Washington DC - Puerto Rico Governor Ricardo Rosselló resigned Wednesday. Protests engulfed the island for nearly two weeks after Rosselló drew criticism for offensive language in leaked communications and the FBI arrested former members of his administration on corruption charges.

"The people of Puerto Rico reached a boiling point in recent weeks. People were in the streets about much more than the Governor's inappropriate language,” stated Eric LeCompte, the head of Jubilee USA, which works on Puerto Rico corruption, disaster aid and debt relief policies. "Puerto Ricans marched because they are tired of corruption, because 6 out of 10 kids live in poverty, because of hundreds of shuttered schools, an enormous debt crisis, and months of waiting for promised hurricane disaster aid to arrive.”

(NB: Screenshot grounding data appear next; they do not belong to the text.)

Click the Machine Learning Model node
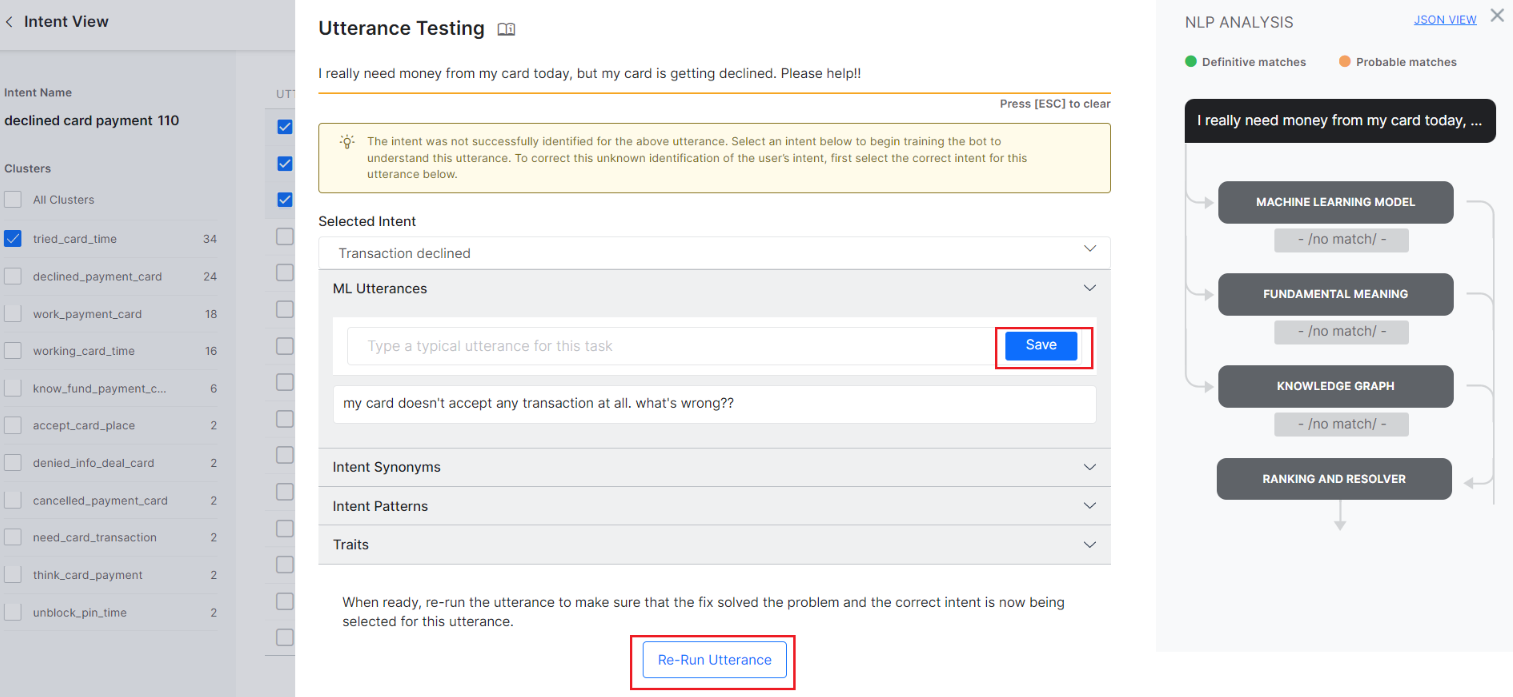 click(1335, 202)
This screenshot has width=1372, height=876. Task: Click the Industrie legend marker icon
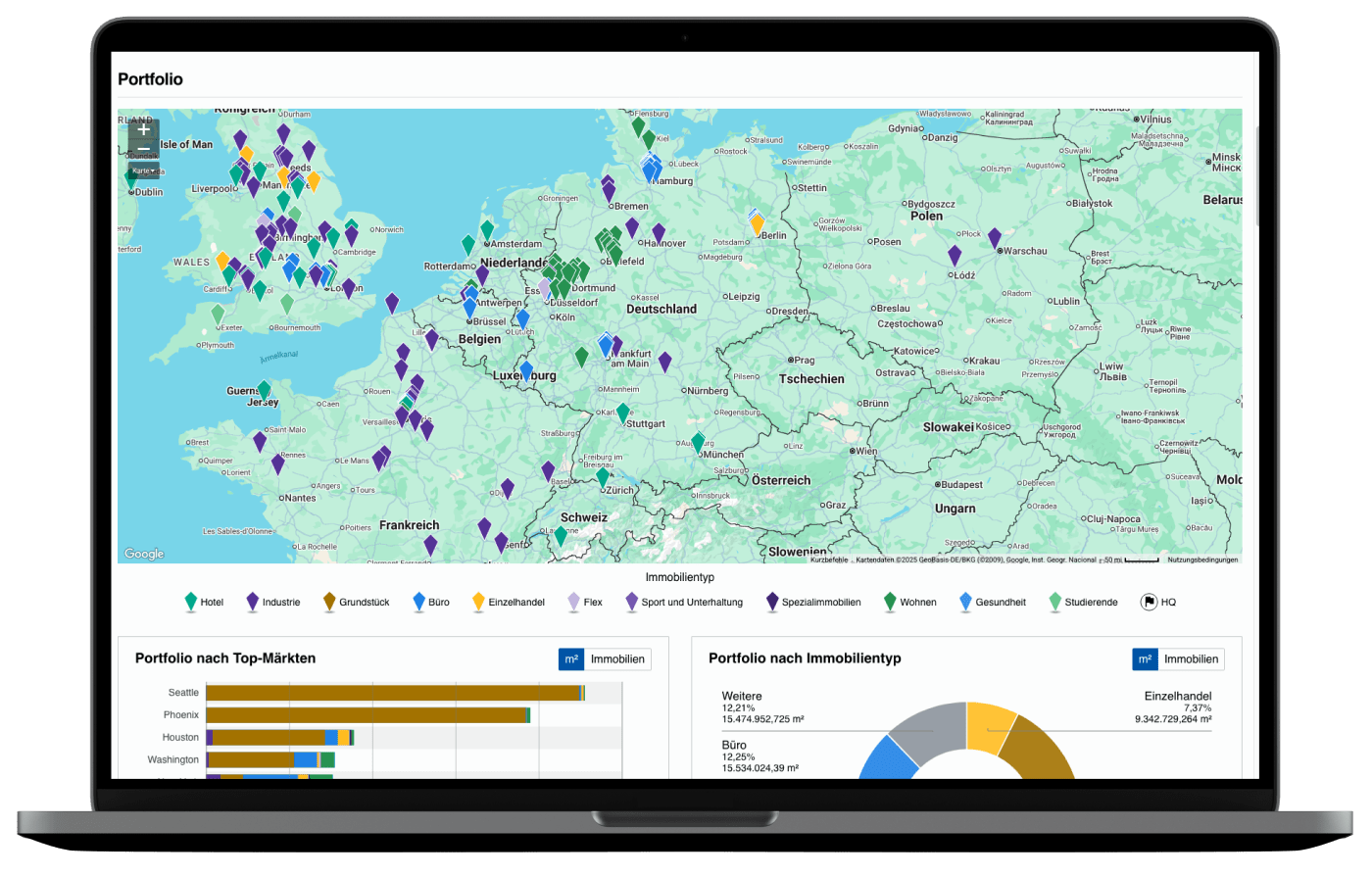pyautogui.click(x=253, y=603)
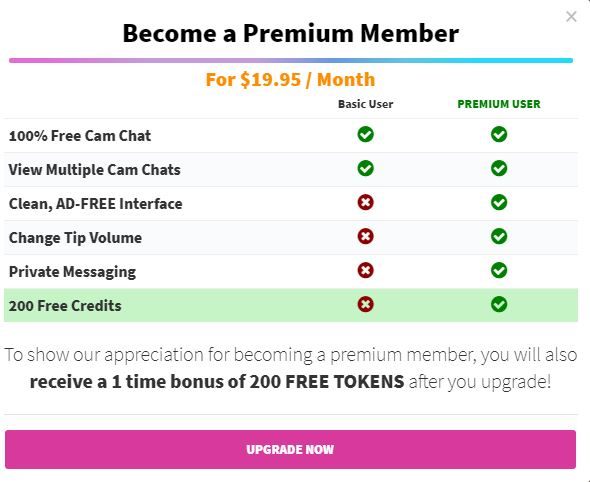Click Basic User checkmark for Free Cam Chat
This screenshot has width=590, height=482.
tap(365, 134)
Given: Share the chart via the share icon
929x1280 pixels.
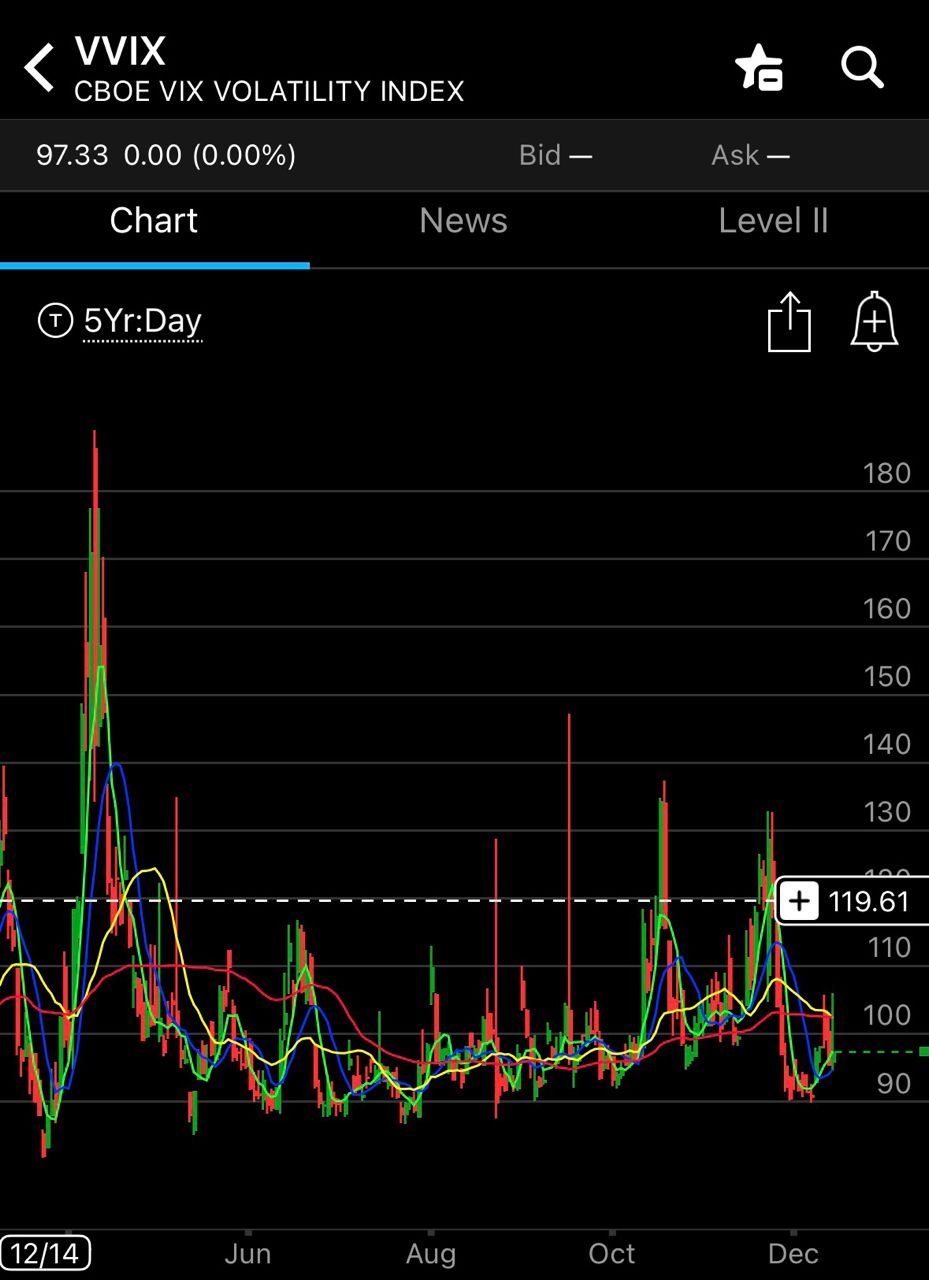Looking at the screenshot, I should [x=789, y=322].
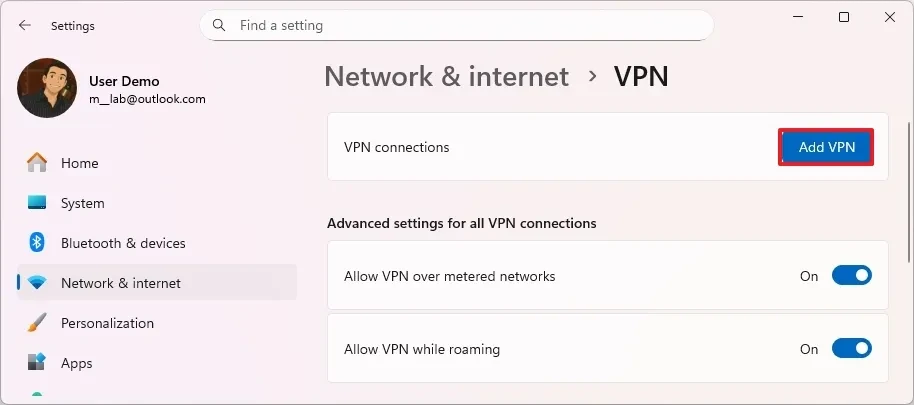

In 2016 the US Congress passed emergency Puerto Rico debt crisis legislation for the US Territory which stopped paying $72 billion in debt. The child poverty rate is nearly 60 percent and in 2017 the island was devasted by two hurricanes.

"Rosselló's resignation is not enough to answer Puerto Rico's endemic corruption, high poverty levels, the economic crisis or being forgotten after hurricanes ravaged the island,” LeCompte stated. “Puerto Rico needs serious debt relief, sufficient disaster aid, strong public budget transparency laws and economic investments in growth, not more austerity policies."